Review: “Creating Buddhas”

by Lydia Ruyle

Creating Buddhas, The Making and Meaning of Fabric Thangkas

a film by Isadora Gabrielle Leidenfrost

Creating Buddhas is a documentary film by Isadora Gabrielle Leidenfrost featuring an artist who makes Buddhas out of silk, Leslie Rinchen-Wongmo. Trained in Dharamsala, India for nine years, Leslie is one of the few female fabric thangka makers in the world.

At work on the Green Tara Thangka

Thangka, which means a rolled up image made of silk cloth, helped spread Buddhism throughout Asia. Viewing a thangka sacred image is a Buddhist spiritual practice which helps sentient beings move in the direction of enlightenment.

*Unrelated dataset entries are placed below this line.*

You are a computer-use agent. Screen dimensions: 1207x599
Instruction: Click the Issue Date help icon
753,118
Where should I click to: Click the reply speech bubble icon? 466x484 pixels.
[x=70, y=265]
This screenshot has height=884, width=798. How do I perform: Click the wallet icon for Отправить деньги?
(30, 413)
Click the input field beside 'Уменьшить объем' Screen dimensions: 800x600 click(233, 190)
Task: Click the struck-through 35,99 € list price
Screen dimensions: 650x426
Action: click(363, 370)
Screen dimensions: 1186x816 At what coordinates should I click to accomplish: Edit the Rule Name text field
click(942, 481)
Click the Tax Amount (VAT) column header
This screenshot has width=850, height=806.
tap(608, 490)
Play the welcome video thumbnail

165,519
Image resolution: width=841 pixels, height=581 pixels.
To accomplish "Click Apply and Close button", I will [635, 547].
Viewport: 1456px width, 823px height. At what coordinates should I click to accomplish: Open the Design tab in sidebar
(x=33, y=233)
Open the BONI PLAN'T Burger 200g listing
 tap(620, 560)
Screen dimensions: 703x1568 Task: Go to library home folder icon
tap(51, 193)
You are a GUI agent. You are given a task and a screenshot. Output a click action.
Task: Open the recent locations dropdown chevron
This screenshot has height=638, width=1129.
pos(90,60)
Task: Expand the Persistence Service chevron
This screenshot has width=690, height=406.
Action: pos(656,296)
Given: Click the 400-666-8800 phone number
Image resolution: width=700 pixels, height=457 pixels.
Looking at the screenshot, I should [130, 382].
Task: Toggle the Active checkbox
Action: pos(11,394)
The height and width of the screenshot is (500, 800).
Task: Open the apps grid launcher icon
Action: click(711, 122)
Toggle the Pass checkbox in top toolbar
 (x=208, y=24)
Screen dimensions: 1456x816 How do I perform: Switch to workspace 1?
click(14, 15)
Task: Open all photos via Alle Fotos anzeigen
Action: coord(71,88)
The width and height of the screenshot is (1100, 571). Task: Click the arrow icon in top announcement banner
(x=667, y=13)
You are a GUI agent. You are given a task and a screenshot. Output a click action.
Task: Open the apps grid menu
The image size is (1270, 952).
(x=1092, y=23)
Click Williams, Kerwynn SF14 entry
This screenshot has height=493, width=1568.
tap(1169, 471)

In the Tibetan cultural tradition, fabric thangka making is the highest form of art. Thangkas are made of precious materials; pure silk, gold threads, ornaments. There is a geometrical, artistic and spiritual canon to follow. It is a challenge to learn and practice the art form.

The beautiful film follows the process of making a Green Tara thangka from its beginnings to completion over six months later. The process is both a spiritual one and an artistic one–both the making of thangkas and the making of movies.

Filmmaker Leidenfrost weaves the story with dialogue, visual history and Leslie’s beautiful voice describing her work. Adding to the richness of the film, China Galland, Robert Thurman and other Tibetan experts describe the art of fabric thangka making. The closeups of luscious, sensual fabrics and colors are exquisite. Tibetan music flows in the background.

Isadora Gabrielle Leidenfrost

Leidenfrost’s sensitivity, education, life experience, respect for Asian traditions and love of fabrics shows through in the film which utilizes her gifts for viewers to appreciate and enjoy. Leidenfrost, as an artist herself, also creates gorgeous fabric collages as well as films.

Leslie Rinchen-Wongmo tells herstory of how she became a thankga maker. Her personable presence and love of her work is inspiring. With a degree in urban planning from UCLA, Leslie begins her career in Boston where she meets and is inspired by the Tibetan community. Eventually she chooses to go to Dharamasala, India as part of a community development team. Leslie visits textile handicraft communities for economic development and becomes drawn to thangka making. After apprenticing to one thangka maker, she joins a school where she works with others learning the tradition for three years. Leslie then chooses to become a thangka maker herself.

Green Tara is a female Buddha. She is the Great Mother of the Universe who nurtures all. Viewers watch Tara come into being with Leslie’s strong hands and elegant long fingers, a fabric thimble on her index finger. The entire process is made up of bits and pieces building step by step to complete the whole work. Zip lock plastic bags organize the pieces until they are ready to be put together like a puzzle. Green Tara is a powerful image of feminine strength calling all women to be fully embodied themselves. Thangka making helps Leslie fuse art and spirituality with compassion and love.

Eyes are the windows of the soul and the last piece completed on a thangka. Sacred symbols are placed on the back of the image at the forehead third eye, the mouth and the heart. A colorful silk tapestry frame border is added along with a curtain for covering the image. Finally, the thangka is blessed in a Buddhist ritual ceremony to infuse it with spiritual energy.

Buddhism teaches another level of consciousness and way of viewing the world. A beautiful thangka engages your awareness. Images precede doctrine as humans experience spirituality in visual forms. An image of an enlightened being plants a seed in the human soul. Leidenfrost’s inspirational film plants many seeds.